[ENTRIES SHOWN — start]

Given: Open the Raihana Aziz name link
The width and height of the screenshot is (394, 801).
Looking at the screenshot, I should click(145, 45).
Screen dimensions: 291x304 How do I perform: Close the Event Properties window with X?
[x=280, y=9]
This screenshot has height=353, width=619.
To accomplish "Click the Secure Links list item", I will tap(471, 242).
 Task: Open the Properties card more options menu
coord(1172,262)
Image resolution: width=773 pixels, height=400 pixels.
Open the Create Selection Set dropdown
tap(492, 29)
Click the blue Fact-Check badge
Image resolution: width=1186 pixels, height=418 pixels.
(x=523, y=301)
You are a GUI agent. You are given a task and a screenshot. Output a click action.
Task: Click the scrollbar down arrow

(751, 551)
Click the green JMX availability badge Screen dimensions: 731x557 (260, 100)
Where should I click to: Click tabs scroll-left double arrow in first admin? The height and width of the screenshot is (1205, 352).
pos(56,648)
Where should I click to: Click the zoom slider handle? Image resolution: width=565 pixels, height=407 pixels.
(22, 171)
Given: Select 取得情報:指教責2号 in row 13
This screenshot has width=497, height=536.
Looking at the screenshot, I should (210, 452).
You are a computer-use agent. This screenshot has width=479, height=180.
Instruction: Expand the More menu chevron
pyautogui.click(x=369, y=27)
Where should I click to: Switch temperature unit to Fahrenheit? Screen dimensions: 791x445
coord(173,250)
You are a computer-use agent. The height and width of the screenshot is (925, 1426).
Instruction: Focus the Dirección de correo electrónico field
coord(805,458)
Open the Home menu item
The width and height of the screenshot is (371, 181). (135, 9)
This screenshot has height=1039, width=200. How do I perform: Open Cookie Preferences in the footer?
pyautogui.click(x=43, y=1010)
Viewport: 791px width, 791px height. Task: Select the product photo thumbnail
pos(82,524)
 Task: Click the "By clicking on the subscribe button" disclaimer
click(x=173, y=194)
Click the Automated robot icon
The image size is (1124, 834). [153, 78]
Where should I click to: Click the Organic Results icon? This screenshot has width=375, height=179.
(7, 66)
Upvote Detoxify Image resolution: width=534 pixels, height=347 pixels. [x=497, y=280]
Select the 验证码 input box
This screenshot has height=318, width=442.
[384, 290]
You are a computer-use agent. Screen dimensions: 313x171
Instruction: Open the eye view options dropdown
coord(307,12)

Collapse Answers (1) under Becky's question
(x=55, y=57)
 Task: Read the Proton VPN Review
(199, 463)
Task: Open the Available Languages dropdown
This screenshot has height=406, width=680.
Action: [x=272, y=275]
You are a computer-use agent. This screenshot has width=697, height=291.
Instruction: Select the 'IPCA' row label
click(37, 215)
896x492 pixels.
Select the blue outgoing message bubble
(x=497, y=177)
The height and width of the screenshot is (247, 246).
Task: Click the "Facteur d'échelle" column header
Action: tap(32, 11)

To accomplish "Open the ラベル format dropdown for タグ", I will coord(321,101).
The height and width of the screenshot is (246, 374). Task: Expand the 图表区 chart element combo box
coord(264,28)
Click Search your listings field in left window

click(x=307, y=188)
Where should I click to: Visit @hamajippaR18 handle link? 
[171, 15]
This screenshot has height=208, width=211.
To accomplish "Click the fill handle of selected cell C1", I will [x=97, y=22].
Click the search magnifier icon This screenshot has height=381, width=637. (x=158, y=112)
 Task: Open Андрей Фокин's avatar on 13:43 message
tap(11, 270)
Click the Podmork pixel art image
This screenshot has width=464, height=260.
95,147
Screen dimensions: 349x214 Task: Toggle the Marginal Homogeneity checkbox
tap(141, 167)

[ENTRIES SHOWN — finish]

## EXERCISE BRIEF
Please copy the line that contains "Instruction: Select the 'IPCA' row label" and each line after it through the end of the records, exactly, and no other lines.

## ANSWER BOX
Instruction: Select the 'IPCA' row label
click(37, 215)
896x492 pixels.
Select the blue outgoing message bubble
(x=497, y=177)
The height and width of the screenshot is (247, 246).
Task: Click the "Facteur d'échelle" column header
Action: tap(32, 11)

To accomplish "Open the ラベル format dropdown for タグ", I will coord(321,101).
The height and width of the screenshot is (246, 374). Task: Expand the 图表区 chart element combo box
coord(264,28)
Click Search your listings field in left window

click(x=307, y=188)
Where should I click to: Visit @hamajippaR18 handle link? 
[171, 15]
This screenshot has height=208, width=211.
To accomplish "Click the fill handle of selected cell C1", I will [x=97, y=22].
Click the search magnifier icon This screenshot has height=381, width=637. (x=158, y=112)
 Task: Open Андрей Фокин's avatar on 13:43 message
tap(11, 270)
Click the Podmork pixel art image
This screenshot has width=464, height=260.
95,147
Screen dimensions: 349x214 Task: Toggle the Marginal Homogeneity checkbox
tap(141, 167)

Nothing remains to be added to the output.